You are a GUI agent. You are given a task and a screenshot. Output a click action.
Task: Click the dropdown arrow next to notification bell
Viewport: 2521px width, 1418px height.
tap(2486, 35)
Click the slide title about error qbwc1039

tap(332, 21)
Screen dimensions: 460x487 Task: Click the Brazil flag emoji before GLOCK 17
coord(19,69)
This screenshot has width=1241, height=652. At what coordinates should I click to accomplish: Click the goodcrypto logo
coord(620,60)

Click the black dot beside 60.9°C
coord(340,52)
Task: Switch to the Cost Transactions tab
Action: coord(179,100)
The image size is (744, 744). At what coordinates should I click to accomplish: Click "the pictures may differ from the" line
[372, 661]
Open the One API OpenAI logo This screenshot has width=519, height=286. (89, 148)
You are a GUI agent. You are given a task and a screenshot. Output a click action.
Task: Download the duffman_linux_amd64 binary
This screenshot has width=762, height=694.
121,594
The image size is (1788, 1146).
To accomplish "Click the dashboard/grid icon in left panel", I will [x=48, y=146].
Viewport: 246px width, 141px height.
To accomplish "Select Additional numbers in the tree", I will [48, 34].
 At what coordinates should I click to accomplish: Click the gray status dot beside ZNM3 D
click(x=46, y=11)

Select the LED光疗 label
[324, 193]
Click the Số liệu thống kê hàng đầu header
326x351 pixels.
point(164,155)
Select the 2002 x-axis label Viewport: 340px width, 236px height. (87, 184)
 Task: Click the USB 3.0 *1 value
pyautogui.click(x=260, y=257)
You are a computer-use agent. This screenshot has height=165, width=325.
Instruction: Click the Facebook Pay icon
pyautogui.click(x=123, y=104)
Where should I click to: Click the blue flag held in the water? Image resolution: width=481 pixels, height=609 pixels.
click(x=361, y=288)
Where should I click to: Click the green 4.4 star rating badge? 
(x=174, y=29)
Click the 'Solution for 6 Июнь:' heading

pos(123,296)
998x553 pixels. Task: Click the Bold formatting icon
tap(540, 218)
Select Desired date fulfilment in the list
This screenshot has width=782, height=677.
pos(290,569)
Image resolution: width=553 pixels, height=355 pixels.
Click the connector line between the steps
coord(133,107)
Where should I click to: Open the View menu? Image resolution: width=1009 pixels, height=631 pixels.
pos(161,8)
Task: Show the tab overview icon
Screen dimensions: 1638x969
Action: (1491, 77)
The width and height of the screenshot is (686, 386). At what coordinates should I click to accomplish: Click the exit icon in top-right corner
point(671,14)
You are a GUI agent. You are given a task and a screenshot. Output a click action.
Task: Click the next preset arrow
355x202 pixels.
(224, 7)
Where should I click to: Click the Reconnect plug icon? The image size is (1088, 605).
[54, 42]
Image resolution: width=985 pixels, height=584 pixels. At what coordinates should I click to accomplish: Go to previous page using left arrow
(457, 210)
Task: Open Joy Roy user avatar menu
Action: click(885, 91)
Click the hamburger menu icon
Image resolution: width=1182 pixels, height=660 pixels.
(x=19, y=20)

■ What is expected:
Rewrite all of the lines above with every "icon" changed to "button", keeping everything else unchanged.

■ Task answer:
You are a GUI agent. You are given a task and a screenshot. Output a click action.
Task: Click the dropdown arrow next to notification bell
Viewport: 2521px width, 1418px height.
tap(2486, 35)
Click the slide title about error qbwc1039

tap(332, 21)
Screen dimensions: 460x487 Task: Click the Brazil flag emoji before GLOCK 17
coord(19,69)
This screenshot has width=1241, height=652. At what coordinates should I click to accomplish: Click the goodcrypto logo
coord(620,60)

Click the black dot beside 60.9°C
coord(340,52)
Task: Switch to the Cost Transactions tab
Action: coord(179,100)
The image size is (744, 744). At what coordinates should I click to accomplish: Click "the pictures may differ from the" line
[372, 661]
Open the One API OpenAI logo This screenshot has width=519, height=286. (89, 148)
You are a GUI agent. You are given a task and a screenshot. Output a click action.
Task: Download the duffman_linux_amd64 binary
This screenshot has width=762, height=694.
121,594
The image size is (1788, 1146).
To accomplish "Click the dashboard/grid button in left panel", I will [x=48, y=146].
Viewport: 246px width, 141px height.
To accomplish "Select Additional numbers in the tree", I will [48, 34].
 At what coordinates should I click to accomplish: Click the gray status dot beside ZNM3 D
click(x=46, y=11)

Select the LED光疗 label
[324, 193]
Click the Số liệu thống kê hàng đầu header
326x351 pixels.
point(164,155)
Select the 2002 x-axis label Viewport: 340px width, 236px height. (87, 184)
 Task: Click the USB 3.0 *1 value
pyautogui.click(x=260, y=257)
You are a computer-use agent. This screenshot has height=165, width=325.
Instruction: Click the Facebook Pay button
pyautogui.click(x=123, y=104)
Where should I click to: Click the blue flag held in the water? Image resolution: width=481 pixels, height=609 pixels.
click(x=361, y=288)
Where should I click to: Click the green 4.4 star rating badge? 
(x=174, y=29)
Click the 'Solution for 6 Июнь:' heading

pos(123,296)
998x553 pixels. Task: Click the Bold formatting button
tap(540, 218)
Select Desired date fulfilment in the list
This screenshot has width=782, height=677.
pos(290,569)
Image resolution: width=553 pixels, height=355 pixels.
Click the connector line between the steps
coord(133,107)
Where should I click to: Open the View menu? Image resolution: width=1009 pixels, height=631 pixels.
pos(161,8)
Task: Show the tab overview button
Screen dimensions: 1638x969
Action: (1491, 77)
The width and height of the screenshot is (686, 386). At what coordinates should I click to accomplish: Click the exit button in top-right corner
point(671,14)
You are a GUI agent. You are given a task and a screenshot. Output a click action.
Task: Click the next preset arrow
355x202 pixels.
(224, 7)
Where should I click to: Click the Reconnect plug button? The image size is (1088, 605).
[54, 42]
Image resolution: width=985 pixels, height=584 pixels. At what coordinates should I click to accomplish: Go to previous page using left arrow
(457, 210)
Task: Open Joy Roy user avatar menu
Action: click(885, 91)
Click the hamburger menu button
Image resolution: width=1182 pixels, height=660 pixels.
(x=19, y=20)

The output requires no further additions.